Tools Network Namespaces Lead image: Lead Image © Morganimation, fotolia.com
Lead Image © Morganimation, fotolia.com
 

The practical benefits of network namespaces

Lightweight Nets

With network namespaces, you can create very sophisticated and resource-saving setups using the tools inside a running Linux system – without the use of containers. By Markus Feilner, Paul Thompson

Linux Containers (LXC) [1] and Docker [2], as well as software-defined network (SDN) solutions [3], make extensive use of Linux namespaces, which allow you to define and use multiple virtual instances of the resources of a host and kernel. At this time, Linux namespaces include Cgroup, IPC, Network, Mount, PID, User, and UTS.

Network namespaces have been in the admin's toolkit, ready for production, since kernel 2.6.24. In container solutions, network namespaces allow individual containers exclusive access to virtual network resources, and each container can be assigned a separate network stack. However, the use of network namespaces also makes great sense independent of containers.

From Device to Socket

With network namespaces, you can virtualize network devices, IPv4 and IPv6 protocol stacks, routing tables, ARP tables, and firewalls separately, as well as /proc/net, /sys/class/net/, QoS policies, port numbers, and sockets in such a way that individual applications can find a particular network setup without the use of containers. Several services can use namespaces to connect without conflict to the same port on the very same system, and each is able to hold its own routing table.

A typical use case is avoiding asymmetrical routing – for instance, if you manage a server in a separate admin network via a separate interface because you want to keep administrative traffic away from the production network (Figure 1). A client that wants to address the admin interface of a server is (rightly) sent via the router, which would be impossible to achieve with classic routing tables for return traffic. This task is easier if the admin interface only exists in its own, self-contained network namespace and maintains its own routing tables.

Asymmetrical routing can be relatively easily avoided with namespaces.
Figure 1: Asymmetrical routing can be relatively easily avoided with namespaces.

In practice, virtual veth<x> network devices are fairly typical for network namespaces. Whereas a physical device can only exist in a network namespace, a pair of virtual devices can be interconnected as a bridge or work as a pipe; in this way, you can build a type of tunnel between namespaces you created on your host.

Namespaces API

For the following examples to function, the kernel needs to be compiled with the option CONFIG_NET_NS=y.
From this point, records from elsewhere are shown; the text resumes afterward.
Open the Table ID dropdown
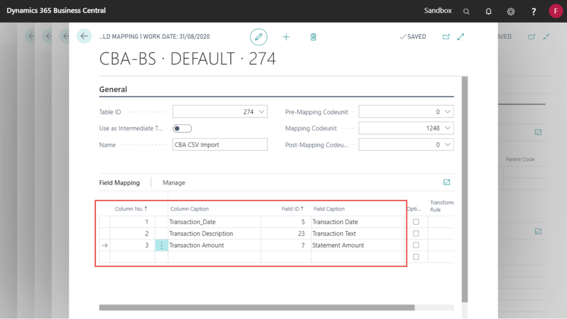567x319 pixels. pyautogui.click(x=262, y=111)
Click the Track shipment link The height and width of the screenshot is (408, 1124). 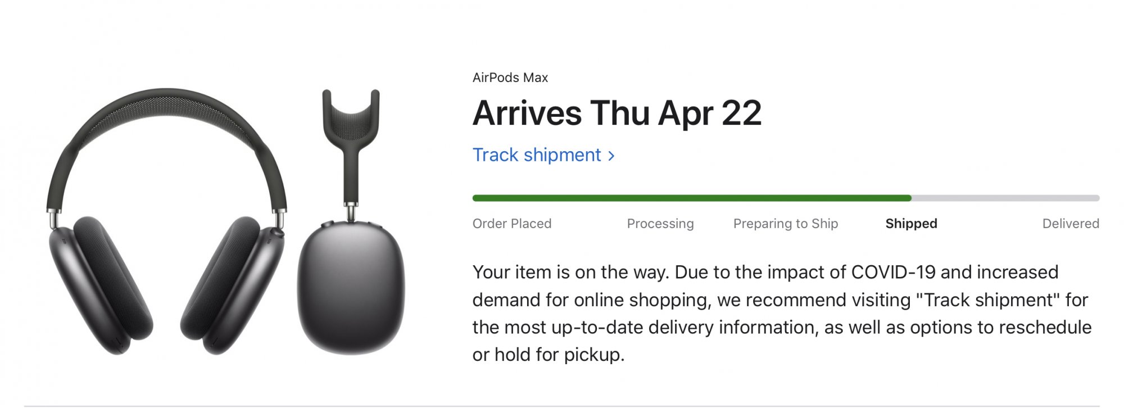tap(537, 155)
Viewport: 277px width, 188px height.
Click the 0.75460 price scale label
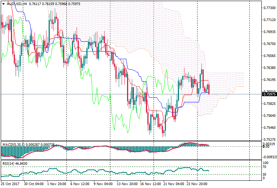[x=269, y=128]
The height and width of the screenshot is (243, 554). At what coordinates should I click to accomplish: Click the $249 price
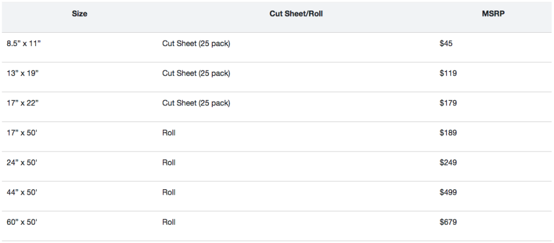coord(448,163)
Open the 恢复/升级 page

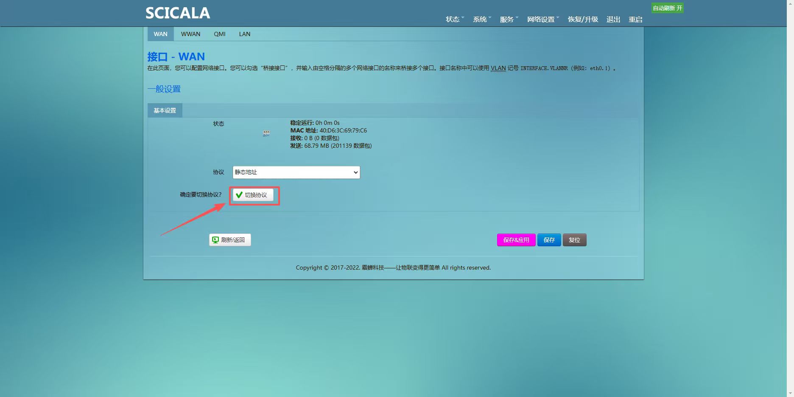pyautogui.click(x=583, y=19)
The command

cat /proc/config.gz | gunzip - | grep CONFIG_NET_NS

tests whether this is so (Figure 2). The namespaces API comprises three system calls – clone(2), unshare(2), and setns(2) – as well as a few /proc entries. Processes in user space open files with /proc/<PID>/ns/ and use their file descriptors to stay in the relevant namespace. Namespaces identify the inodes generated by /proc during their creation.

The CONFIG_NET_NS kernel parameter must be switched on so that the /proc system can transport information via namespaces.
Figure 2: The CONFIG_NET_NS kernel parameter must be switched on so that the /proc system can transport information via namespaces.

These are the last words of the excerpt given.